-- DIRECTIONS --
State only how many lines below include the string "right".

-- INPUT FOR THIS TASK --
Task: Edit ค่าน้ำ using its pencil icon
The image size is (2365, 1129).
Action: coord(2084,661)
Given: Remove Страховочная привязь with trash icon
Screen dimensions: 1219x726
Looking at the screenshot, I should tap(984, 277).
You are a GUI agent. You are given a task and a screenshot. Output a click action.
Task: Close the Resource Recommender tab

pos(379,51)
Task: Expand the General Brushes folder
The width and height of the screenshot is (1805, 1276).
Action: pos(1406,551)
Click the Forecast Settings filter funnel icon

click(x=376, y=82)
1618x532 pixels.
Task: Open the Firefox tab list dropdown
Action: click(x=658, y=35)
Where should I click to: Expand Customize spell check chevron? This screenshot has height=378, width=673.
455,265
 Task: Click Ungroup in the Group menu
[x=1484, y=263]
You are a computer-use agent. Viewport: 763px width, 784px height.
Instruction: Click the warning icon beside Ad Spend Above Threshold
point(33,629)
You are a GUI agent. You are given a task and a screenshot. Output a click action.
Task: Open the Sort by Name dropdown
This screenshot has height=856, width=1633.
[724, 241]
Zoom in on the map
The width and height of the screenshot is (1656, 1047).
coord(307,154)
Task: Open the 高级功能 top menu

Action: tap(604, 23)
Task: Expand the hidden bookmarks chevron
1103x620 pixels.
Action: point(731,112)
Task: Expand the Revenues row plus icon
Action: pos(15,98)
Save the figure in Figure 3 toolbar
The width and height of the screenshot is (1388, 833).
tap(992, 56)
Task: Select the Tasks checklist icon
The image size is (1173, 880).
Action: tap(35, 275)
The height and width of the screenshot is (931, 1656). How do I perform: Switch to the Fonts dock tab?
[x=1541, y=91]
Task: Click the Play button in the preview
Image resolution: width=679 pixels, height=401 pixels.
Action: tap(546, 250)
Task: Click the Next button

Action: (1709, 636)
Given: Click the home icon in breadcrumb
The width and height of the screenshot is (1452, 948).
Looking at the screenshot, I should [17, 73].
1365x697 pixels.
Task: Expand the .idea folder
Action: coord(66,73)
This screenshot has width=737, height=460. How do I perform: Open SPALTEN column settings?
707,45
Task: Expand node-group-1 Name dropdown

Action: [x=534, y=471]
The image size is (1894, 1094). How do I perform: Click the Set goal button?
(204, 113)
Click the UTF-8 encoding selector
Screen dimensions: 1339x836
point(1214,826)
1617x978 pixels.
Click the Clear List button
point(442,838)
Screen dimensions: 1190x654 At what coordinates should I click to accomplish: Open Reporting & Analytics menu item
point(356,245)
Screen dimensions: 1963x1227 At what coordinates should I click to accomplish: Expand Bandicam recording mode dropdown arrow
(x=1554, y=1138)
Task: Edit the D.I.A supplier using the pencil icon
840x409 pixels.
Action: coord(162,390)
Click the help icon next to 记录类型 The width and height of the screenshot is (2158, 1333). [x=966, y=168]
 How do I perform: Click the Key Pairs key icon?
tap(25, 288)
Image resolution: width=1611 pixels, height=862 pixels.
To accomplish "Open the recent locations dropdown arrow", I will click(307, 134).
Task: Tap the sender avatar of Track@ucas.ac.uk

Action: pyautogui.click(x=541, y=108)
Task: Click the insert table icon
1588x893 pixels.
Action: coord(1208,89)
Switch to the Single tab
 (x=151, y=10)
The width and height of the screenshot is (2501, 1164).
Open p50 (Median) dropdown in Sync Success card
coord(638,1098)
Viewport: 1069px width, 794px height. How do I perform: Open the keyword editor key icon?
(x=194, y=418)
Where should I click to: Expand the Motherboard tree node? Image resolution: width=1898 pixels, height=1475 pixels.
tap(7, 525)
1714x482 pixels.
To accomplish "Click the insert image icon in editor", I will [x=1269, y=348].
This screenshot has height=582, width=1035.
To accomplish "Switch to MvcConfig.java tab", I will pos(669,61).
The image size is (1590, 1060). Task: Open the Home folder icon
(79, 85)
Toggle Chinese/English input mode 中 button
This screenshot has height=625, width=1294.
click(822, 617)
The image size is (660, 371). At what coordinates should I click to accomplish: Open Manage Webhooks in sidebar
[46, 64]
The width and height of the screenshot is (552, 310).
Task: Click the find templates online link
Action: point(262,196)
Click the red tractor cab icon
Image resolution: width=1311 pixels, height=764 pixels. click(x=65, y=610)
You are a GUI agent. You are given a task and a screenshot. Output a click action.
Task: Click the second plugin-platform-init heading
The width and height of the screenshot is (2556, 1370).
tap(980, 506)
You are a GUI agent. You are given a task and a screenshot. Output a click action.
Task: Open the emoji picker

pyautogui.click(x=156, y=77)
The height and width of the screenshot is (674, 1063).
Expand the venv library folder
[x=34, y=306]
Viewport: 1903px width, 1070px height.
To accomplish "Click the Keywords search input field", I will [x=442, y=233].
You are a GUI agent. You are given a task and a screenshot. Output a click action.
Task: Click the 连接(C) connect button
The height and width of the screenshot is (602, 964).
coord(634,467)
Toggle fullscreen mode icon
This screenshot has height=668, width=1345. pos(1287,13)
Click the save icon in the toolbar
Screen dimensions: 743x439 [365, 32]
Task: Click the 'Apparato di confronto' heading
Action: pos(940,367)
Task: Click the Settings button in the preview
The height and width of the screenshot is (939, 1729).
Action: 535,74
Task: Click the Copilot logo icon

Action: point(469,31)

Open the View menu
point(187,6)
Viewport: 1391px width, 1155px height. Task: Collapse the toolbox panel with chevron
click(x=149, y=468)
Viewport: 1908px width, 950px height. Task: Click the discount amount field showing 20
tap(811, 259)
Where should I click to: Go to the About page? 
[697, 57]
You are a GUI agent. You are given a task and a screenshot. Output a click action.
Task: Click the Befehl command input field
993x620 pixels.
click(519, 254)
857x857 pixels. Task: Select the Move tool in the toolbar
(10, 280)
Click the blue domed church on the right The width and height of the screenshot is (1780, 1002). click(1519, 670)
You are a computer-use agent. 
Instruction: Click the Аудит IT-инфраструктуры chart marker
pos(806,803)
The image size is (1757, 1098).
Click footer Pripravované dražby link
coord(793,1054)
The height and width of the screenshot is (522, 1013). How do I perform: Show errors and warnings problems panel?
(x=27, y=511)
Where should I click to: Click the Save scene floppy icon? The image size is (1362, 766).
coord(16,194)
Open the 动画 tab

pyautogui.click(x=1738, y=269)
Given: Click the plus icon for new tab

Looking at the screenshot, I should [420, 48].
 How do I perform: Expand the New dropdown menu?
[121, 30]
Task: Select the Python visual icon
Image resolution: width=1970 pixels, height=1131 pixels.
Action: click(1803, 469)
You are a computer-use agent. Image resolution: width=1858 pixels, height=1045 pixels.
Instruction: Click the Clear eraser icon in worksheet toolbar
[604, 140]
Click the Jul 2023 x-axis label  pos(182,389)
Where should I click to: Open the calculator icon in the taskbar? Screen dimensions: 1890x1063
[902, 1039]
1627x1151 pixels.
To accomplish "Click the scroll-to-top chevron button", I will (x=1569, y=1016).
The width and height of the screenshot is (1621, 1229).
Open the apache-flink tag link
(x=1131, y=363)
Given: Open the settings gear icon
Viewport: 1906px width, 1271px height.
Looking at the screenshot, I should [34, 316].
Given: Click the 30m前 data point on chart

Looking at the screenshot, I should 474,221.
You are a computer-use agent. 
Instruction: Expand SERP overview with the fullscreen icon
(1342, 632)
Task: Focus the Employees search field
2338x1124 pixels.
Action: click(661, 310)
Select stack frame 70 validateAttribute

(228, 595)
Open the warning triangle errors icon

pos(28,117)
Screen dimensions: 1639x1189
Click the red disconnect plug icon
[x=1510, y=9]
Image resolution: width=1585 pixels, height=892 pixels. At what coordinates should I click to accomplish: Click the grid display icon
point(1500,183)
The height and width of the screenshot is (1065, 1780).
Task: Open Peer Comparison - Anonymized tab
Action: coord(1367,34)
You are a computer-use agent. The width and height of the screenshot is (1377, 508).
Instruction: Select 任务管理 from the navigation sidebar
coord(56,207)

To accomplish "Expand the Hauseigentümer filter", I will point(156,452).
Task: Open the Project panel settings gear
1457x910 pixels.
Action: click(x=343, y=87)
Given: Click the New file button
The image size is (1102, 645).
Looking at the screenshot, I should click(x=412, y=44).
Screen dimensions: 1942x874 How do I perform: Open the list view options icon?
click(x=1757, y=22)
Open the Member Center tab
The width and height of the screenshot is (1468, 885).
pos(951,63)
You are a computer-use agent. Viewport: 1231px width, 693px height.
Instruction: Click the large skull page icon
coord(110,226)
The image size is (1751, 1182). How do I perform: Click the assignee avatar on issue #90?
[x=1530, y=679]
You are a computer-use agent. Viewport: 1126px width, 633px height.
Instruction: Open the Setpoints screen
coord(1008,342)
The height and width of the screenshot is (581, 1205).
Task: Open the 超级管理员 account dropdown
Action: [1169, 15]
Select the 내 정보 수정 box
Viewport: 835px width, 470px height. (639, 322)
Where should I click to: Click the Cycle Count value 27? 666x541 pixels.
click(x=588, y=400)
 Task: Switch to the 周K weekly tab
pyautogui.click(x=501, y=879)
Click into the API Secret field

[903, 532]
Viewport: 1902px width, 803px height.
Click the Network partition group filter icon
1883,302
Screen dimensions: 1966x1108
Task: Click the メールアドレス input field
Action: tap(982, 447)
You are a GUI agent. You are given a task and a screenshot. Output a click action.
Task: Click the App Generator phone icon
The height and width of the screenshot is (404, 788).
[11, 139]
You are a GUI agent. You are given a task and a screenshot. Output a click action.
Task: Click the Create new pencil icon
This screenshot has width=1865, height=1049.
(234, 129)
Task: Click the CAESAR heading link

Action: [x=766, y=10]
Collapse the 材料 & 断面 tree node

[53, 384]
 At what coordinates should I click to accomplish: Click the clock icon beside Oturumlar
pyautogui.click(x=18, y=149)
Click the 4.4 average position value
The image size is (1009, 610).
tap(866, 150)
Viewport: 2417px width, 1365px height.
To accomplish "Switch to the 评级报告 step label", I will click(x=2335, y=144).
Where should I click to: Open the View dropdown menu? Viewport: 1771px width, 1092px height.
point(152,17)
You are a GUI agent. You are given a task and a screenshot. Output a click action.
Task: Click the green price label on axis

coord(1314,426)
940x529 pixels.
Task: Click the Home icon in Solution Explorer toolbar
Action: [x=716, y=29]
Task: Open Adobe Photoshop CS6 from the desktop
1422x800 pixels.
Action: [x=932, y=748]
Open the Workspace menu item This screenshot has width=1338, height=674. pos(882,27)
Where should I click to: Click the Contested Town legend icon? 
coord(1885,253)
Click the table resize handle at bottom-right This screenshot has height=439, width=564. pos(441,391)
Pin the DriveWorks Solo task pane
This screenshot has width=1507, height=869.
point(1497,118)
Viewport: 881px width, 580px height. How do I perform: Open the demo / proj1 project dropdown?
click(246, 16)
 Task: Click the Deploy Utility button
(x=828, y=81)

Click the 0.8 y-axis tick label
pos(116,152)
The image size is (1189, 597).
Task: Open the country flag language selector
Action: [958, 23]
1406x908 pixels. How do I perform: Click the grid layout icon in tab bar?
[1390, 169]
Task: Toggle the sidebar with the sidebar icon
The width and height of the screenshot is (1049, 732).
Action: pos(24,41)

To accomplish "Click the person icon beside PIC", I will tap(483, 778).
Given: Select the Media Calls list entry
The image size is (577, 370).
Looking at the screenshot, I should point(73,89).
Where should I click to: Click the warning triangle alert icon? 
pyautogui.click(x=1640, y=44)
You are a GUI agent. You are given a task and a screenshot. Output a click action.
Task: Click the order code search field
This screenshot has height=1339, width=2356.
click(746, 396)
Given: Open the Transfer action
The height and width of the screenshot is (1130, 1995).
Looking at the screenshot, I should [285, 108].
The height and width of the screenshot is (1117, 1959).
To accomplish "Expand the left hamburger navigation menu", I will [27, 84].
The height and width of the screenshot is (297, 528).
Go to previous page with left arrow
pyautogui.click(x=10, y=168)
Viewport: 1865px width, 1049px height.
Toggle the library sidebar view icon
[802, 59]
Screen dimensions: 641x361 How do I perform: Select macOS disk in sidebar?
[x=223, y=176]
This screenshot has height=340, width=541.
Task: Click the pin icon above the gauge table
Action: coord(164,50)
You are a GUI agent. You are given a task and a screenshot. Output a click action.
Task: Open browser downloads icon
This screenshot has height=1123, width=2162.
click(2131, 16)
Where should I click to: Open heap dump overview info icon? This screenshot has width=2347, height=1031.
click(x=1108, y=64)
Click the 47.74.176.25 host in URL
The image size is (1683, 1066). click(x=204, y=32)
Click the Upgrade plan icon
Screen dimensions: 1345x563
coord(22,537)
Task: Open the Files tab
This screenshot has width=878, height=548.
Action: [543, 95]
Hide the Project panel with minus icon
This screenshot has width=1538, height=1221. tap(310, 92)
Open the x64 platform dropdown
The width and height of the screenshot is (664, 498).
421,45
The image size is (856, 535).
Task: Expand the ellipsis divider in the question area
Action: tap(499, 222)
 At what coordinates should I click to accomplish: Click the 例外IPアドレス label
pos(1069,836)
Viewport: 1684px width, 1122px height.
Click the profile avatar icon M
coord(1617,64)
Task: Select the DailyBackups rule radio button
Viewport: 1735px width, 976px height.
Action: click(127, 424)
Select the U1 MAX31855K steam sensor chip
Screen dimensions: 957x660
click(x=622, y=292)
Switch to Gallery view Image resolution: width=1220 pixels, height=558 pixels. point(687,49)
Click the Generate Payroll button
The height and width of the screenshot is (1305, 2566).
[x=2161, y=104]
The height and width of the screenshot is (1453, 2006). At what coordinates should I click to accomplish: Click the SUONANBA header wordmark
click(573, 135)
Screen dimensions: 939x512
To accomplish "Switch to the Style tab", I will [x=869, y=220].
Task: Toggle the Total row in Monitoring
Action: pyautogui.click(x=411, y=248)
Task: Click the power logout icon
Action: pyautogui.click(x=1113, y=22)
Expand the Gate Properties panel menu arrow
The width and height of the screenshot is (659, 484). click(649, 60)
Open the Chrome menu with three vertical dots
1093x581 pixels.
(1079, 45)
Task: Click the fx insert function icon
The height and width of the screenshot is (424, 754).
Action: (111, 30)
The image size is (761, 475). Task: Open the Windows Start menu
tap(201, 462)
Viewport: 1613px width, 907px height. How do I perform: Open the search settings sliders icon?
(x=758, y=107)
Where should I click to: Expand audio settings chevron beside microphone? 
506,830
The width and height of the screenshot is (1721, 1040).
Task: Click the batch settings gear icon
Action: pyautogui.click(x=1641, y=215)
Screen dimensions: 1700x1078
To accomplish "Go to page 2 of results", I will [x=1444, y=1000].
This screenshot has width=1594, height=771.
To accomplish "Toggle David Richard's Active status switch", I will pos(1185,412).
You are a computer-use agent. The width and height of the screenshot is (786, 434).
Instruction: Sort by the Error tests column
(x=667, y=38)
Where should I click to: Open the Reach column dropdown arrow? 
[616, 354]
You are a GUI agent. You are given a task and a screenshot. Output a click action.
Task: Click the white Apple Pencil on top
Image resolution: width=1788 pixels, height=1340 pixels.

-- TASK SOLUTION --
2